Pengawasan
Hakim MK
Oce Madril ;
Dosen
Fakultas Hukum UGM; Kandidat Doktor
Ilmu Hukum UGM
|
KOMPAS, 09 Maret 2017
Dua kali tertangkap tangan oleh KPK, sistem pengawasan
terhadap hakim Mahkamah Konstitusi dipertanyakan. Ada anggapan umum bahwa
hakim MK enggan diawasi.
Ide memperkuat pengawasan terhadap MK selalu muncul ketika
MK dirundung masalah. Namun, gagasan ini selalu menemui jalan buntu. Sebab,
MK selalu menolak berbagai ide pengawasan sehingga MK nyaris menjadi lembaga
yang nir-pengawasan.
Kejadian tertangkapnya Ketua MK pada 2013 agaknya menjadi
pelajaran penting bagi MK. Setelah menolak beragam model pengawasan, MK
akhirnya membentuk lembaga pengawas versinya. Dibentuklah Dewan Etik yang
diatur oleh MK sendiri.
Pengawasan
Walaupun sekarang MK memiliki Dewan Etik, pengawasan
internal ini menyimpan banyak masalah yang menyebabkannya tidak bisa bekerja
efektif. Problem terbesar Dewan Etik adalah karena lembaga ini dibentuk
sendiri oleh MK (berdasarkan peraturan MK).

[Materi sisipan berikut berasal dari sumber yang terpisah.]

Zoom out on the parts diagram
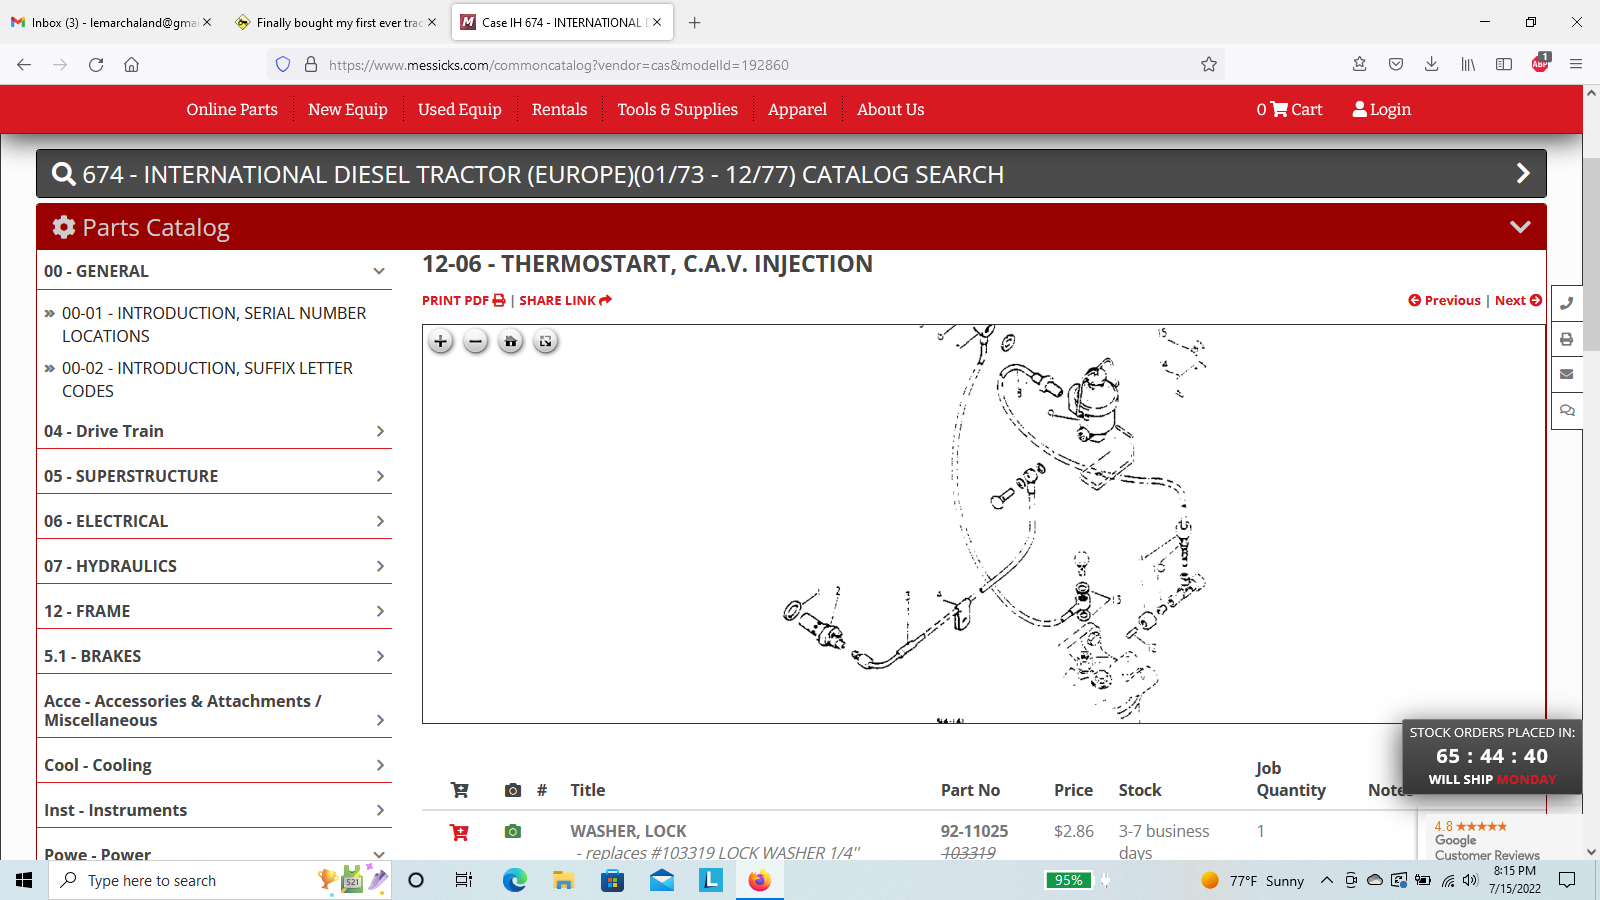The height and width of the screenshot is (900, 1600). 476,342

Para hakim MK (pimpinan MK) memegang peranan penting dalam
proses pengangkatan anggotanya dan proses bekerja Dewan Etik. Bahkan,
pengaruh para hakim MK bisa sampai pada tahap pembentukan Majelis Kehormatan
yang akan mengadili dugaan pelanggaran etik hakim MK. Dengan demikian, secara
kelembagaan dan atmosfer bekerja, Dewan Etik akan menghadapi kendala-kendala
yang muncul akibat relasi kuasa antara pimpinan MK dan Dewan Etik. Sanksi
ringan berupa "teguran lisan" yang diberikan kepada Ketua MK atas
tuduhan "katebelece" beberapa waktu lalu adalah bentuk nyata
lemahnya sistem Dewan Etik.
Selain itu, secara teknis administratif, Dewan Etik tidak
didukung dengan sumber daya manusia dan anggaran yang memadai. Tidak ada
dukungan staf yang memadai untuk melakukan fungsi pengawasan.
Jika ada, itu berasal dari staf MK sendiri. Kesimpulannya,
secara aturan, kelembagaan, dan administrasi, termasuk anggaran, Dewan Etik
berada di bawah kontrol MK, lembaga yang seharusnya diawasi.

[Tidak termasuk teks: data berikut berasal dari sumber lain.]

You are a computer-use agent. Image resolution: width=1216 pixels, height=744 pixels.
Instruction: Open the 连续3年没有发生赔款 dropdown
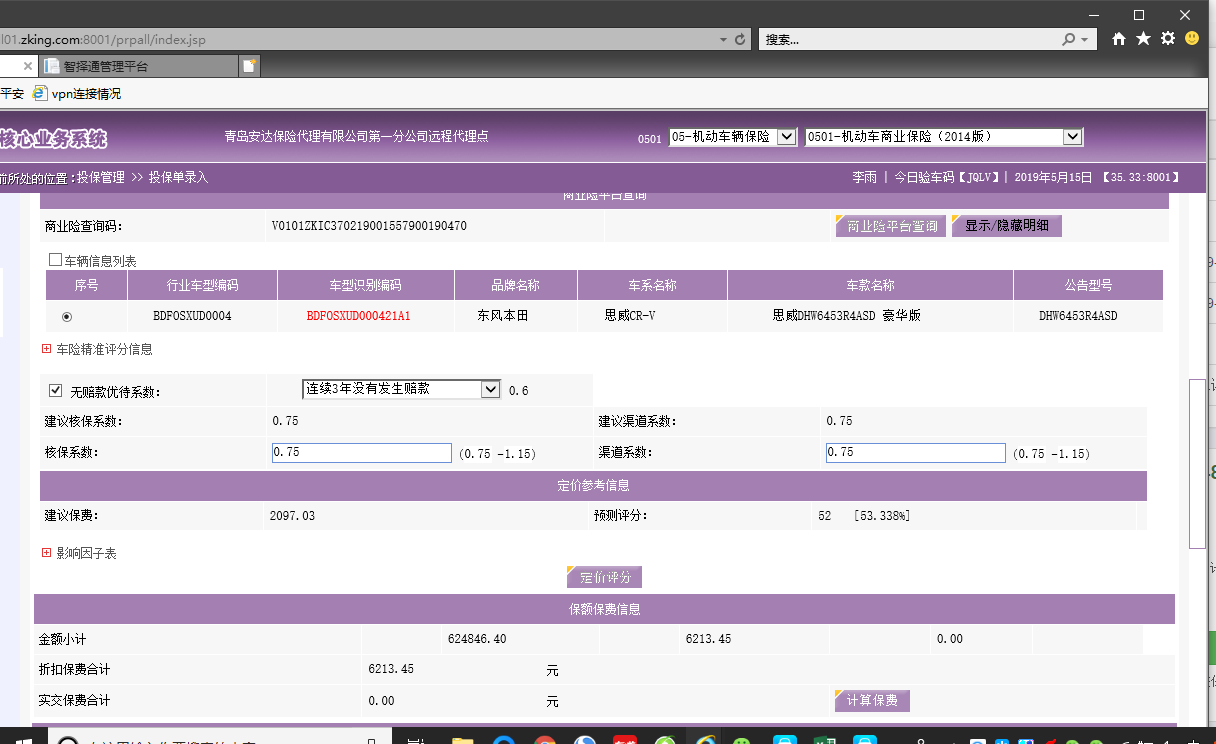[x=490, y=389]
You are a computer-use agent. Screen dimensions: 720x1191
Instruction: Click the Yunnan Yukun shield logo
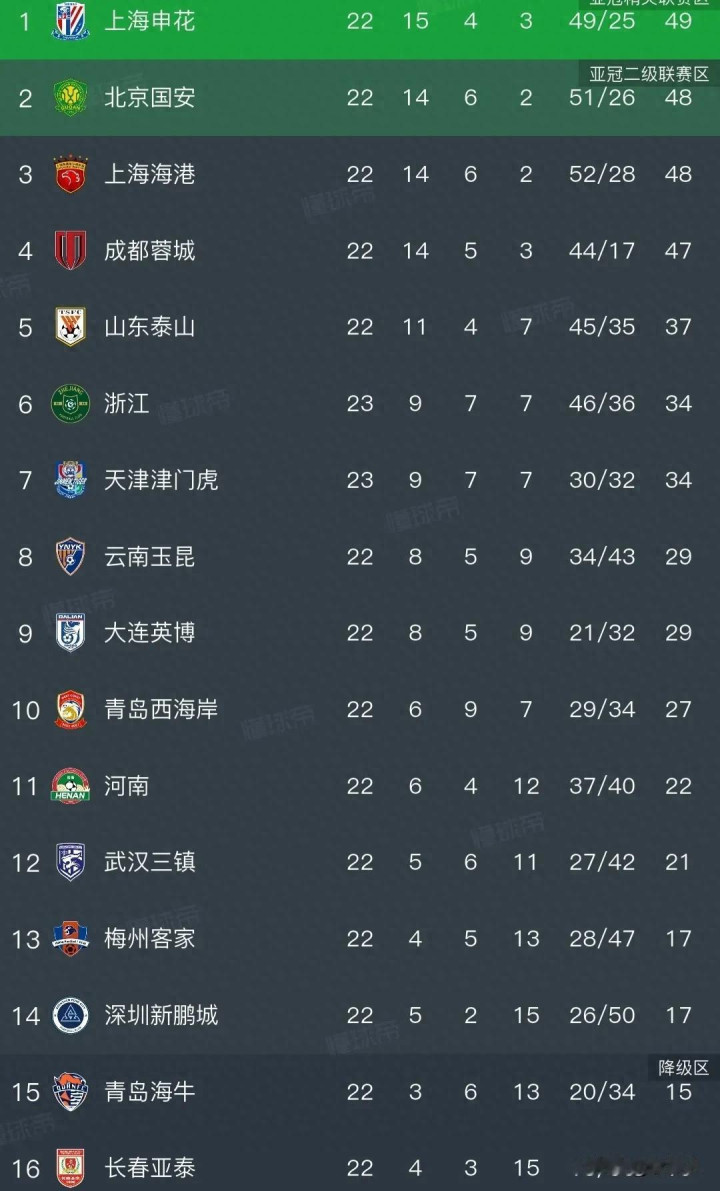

Desain kelembagaan seperti ini akan melahirkan Dewan Etik
yang memiliki ketergantungan yang besar pada MK. Lembaga ini tidak memiliki
independensi dalam bekerja. Model pengawasan seperti ini dapat dipastikan
tidak akan efektif dan akan mengidap penyakit yang sama dengan
lembaga-lembaga pengawas internal lainnya yang lumpuh.
Kenapa bukan pengawas eksternal dan independen? Selama ini
ada salah paham terhadap pengawasan. Sering kali pengawasan disamakan dengan
intervensi. Ini jelas keliru. Pengawasan harus dibedakan dari intervensi.
Segala bentuk intervensi terhadap independensi hakim dan lembaga yudisial
jelas harus ditolak, tetapi pengawasan tidak.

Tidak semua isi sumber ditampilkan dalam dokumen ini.